No, and it is not meant to. Playwright is the best-in-class browser UI test runner with a mature fixture model, tracing, and a deep toolbox around it (component tests, API mocking, codegen, visual comparison). If your whole product under test is a web page, stay in Playwright. Terminator is the right tool when the product under test is a native app, or when a single scenario spans a browser plus a native app. You can also run both in the same test file: Playwright for the web surface, Terminator for the desktop surface. They do not fight. Terminator's selectors deliberately mirror Playwright's for cognitive load reasons. A Playwright user reading a Terminator test understands it on sight.

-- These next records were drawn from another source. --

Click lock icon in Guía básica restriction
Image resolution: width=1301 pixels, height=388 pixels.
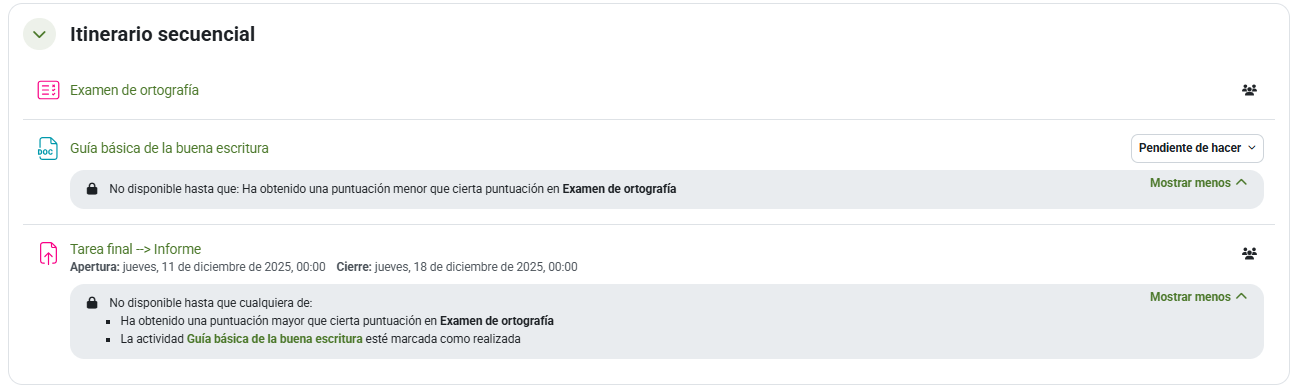point(92,188)
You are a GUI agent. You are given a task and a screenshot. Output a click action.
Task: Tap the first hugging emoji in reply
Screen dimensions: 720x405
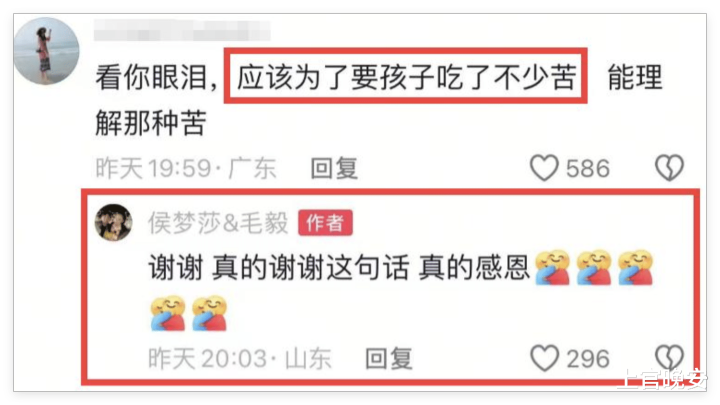pyautogui.click(x=553, y=268)
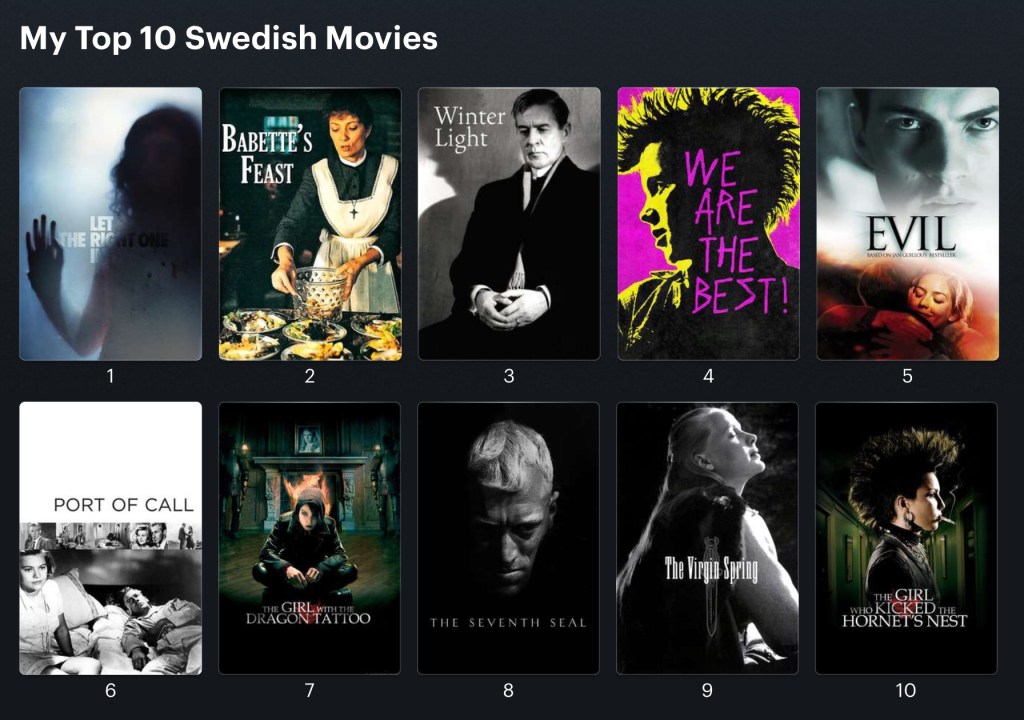
Task: Open the Let the Right One In poster
Action: pyautogui.click(x=110, y=224)
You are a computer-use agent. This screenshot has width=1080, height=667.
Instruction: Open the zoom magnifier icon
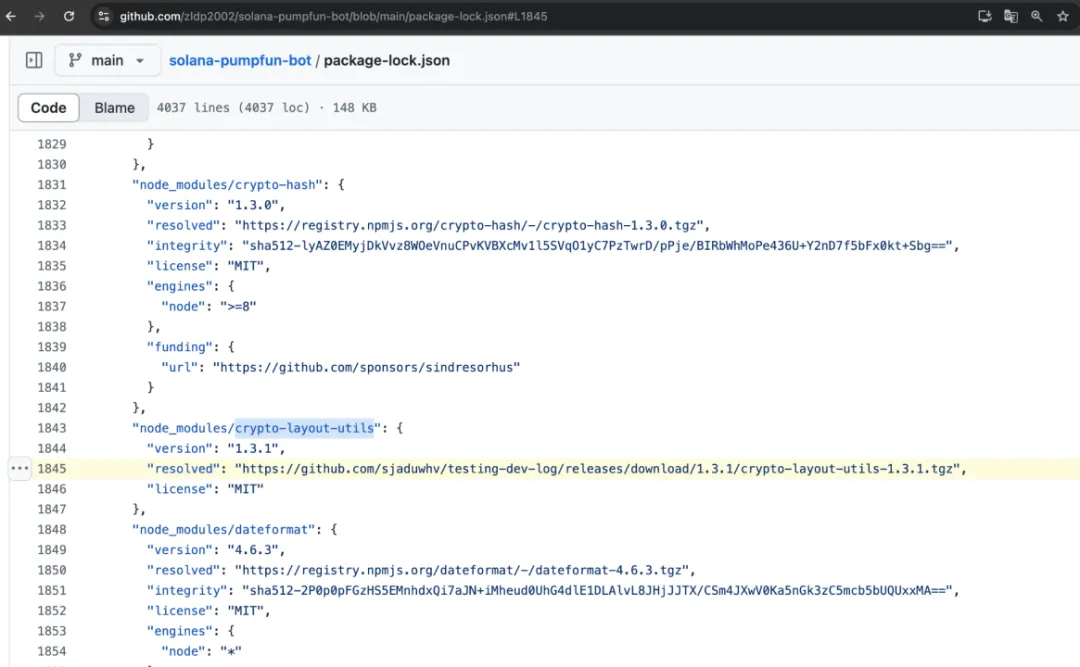click(1037, 16)
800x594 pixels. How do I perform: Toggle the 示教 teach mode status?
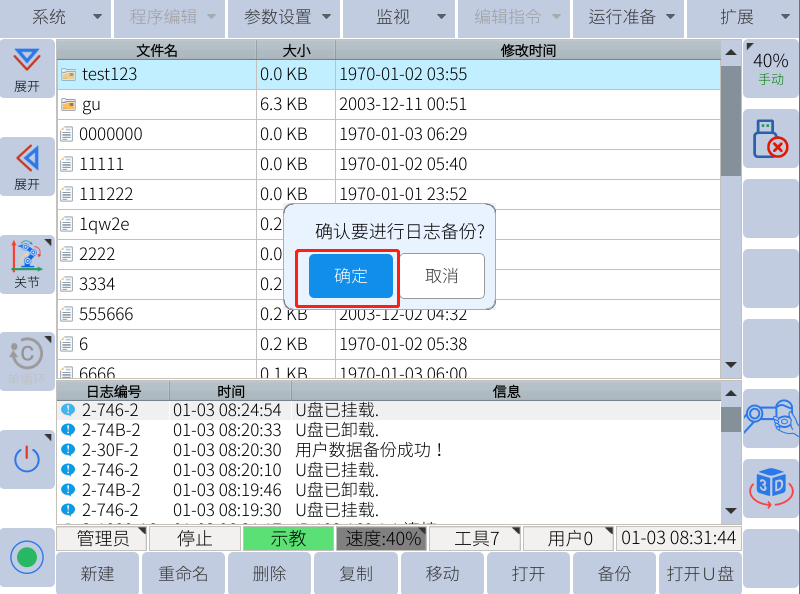pos(288,539)
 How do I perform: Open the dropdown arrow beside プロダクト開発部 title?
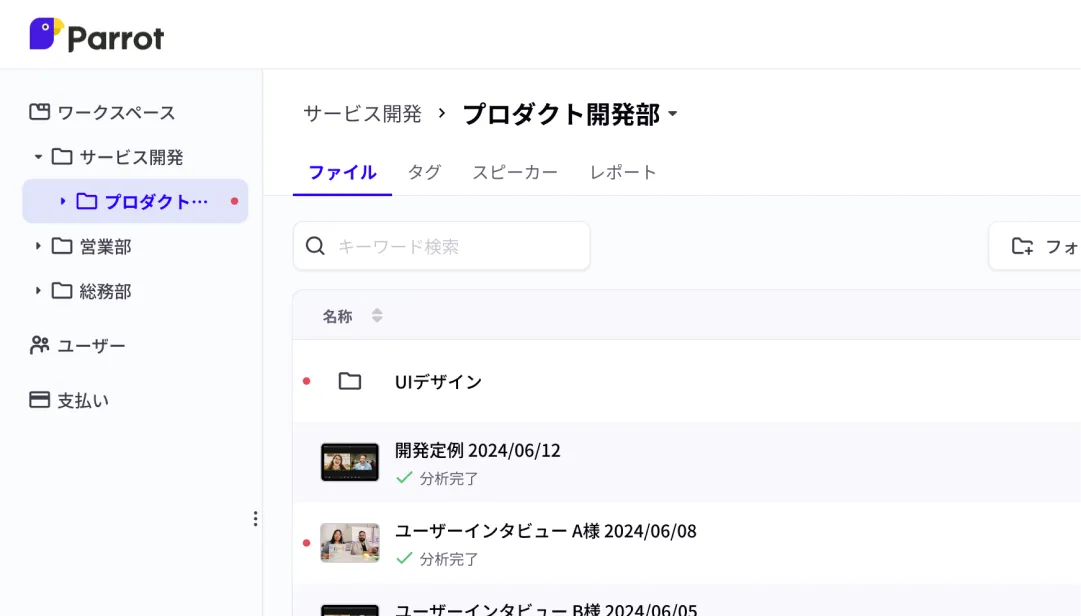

Selectors are cross-platform by design. role:Button && name:Save reads the Windows UIA LocalizedControlType + Name on Windows, and the macOS AX Role + AXTitle on macOS. The Rust selector engine in crates/terminator/src/selector.rs normalizes both into the same matcher tree. The platform-specific adapters (crates/terminator/src/platforms/) translate the matchers into UIA property conditions or AX attribute queries. You write one test; it runs on both hosts where the app under test runs. The main caveat is that native widgets have different canonical roles on the two platforms (TextBox on Windows vs AXTextField on macOS). Use role:Edit as the cross-platform shim, or fall back to nativeid: when you need pinpoint precision, which is rare for well-labeled apps.

On Windows, a cached accessibility tree walk from a process root to a leaf button is ~1 ms for apps with a few thousand UIA nodes (Notepad, Calculator) and 10 to 50 ms for larger ones (Notion, VS Code). Playwright's locator resolve on a busy web page is comparable, 10 to 50 ms. The two are in the same order of magnitude. The place where the approaches diverge is screenshot-based computer use tools (Claude computer use, ChatGPT Agents, BrowserUse, Perplexity Comet). Those run an LLM against a screenshot for every action. That is seconds, not milliseconds. Terminator's README claims 100x the throughput over that category, which is consistent with the difference between a tree walk and an LLM inference call.

Yes, on a Windows CI image with a real logged-in desktop session, or a self-hosted Windows VM. Windows UIA requires a desktop because it queries the Win32 accessibility APIs that only exist when a session is interactive. GitHub Actions windows-latest runners provide this. Headless CI on Linux does not work for Windows UIA automation (that is a category error, not a Terminator limitation). For pure browser tests in CI, keep using Playwright on a Linux runner. For desktop and cross-app tests, schedule them on Windows, treat them as integration tests rather than unit tests, and budget them accordingly. macOS AX in CI requires granting Accessibility permission to the runner process, which is scriptable via tccutil on GitHub Actions macOS runners with sudo access.